→ What you should do: In the text on kinetic classes in virology, do these statements agree with what it says? (a) A kinetic class is also called a temporal class. (b) Four of the human DNA viral families have multiple kinetic classes. (c) Later kinetic classes generally code for enzymes that direct the viral replication process. Answer yes or no for each and quote the words from the text that decide it.

→ Document excerpt:
====
= Kinetic class (virology) =

A kinetic class, also known as a temporal class, is a grouping of genes in a viral genome that are expressed at the same time during the viral replication cycle. Five of the human DNA viral families have multiple kinetic classes: Poxviridae, Herpesviridae, Adenoviridae, Papillomaviridae, and Polyomaviridae. All of the genes in a particular kinetic class are activated by the same mechanism: either by the process of the virus entering the cell and uncoating, or by the products of an earlier kinetic class in what is known as a transcriptional cascade. Generally speaking, earlier kinetic classes code for enzymes that direct the viral replication process, and later kinetic classes code for structural proteins to be packaged into virions

== Viruses with three kinetic classes: Poxviridae, Herpesviridae, and Adenoviridae ==
Multiple naming schemes exist in virus families that have three kinetic classes; some refer to the three classes as 1) immediate-early 2) early and 3) late, and some refer to these same classes as 1) early 2) intermediate and 3) late. The former naming scheme is adopted below because it emphasizes the relative similarity in function of the first two classes compared to the third.
====
→ Data below:
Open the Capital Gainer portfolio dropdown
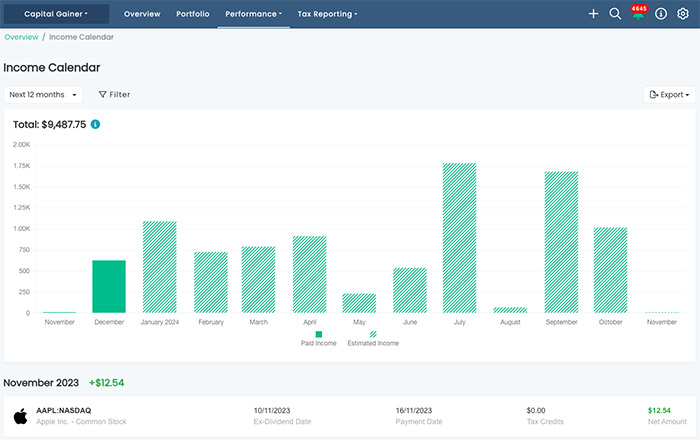The image size is (700, 440). (56, 14)
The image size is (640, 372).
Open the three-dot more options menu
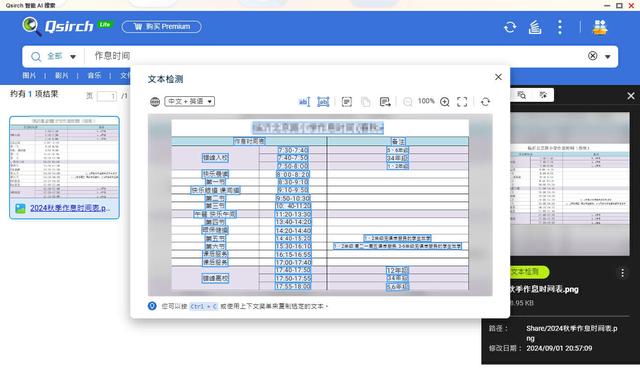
====
→ Answer for the task:
(a) Yes: "A kinetic class, also known as a temporal class"
(b) No: "Five of the human DNA viral families have multiple kinetic classes"
(c) No: "later kinetic classes code for structural proteins to be packaged into virions"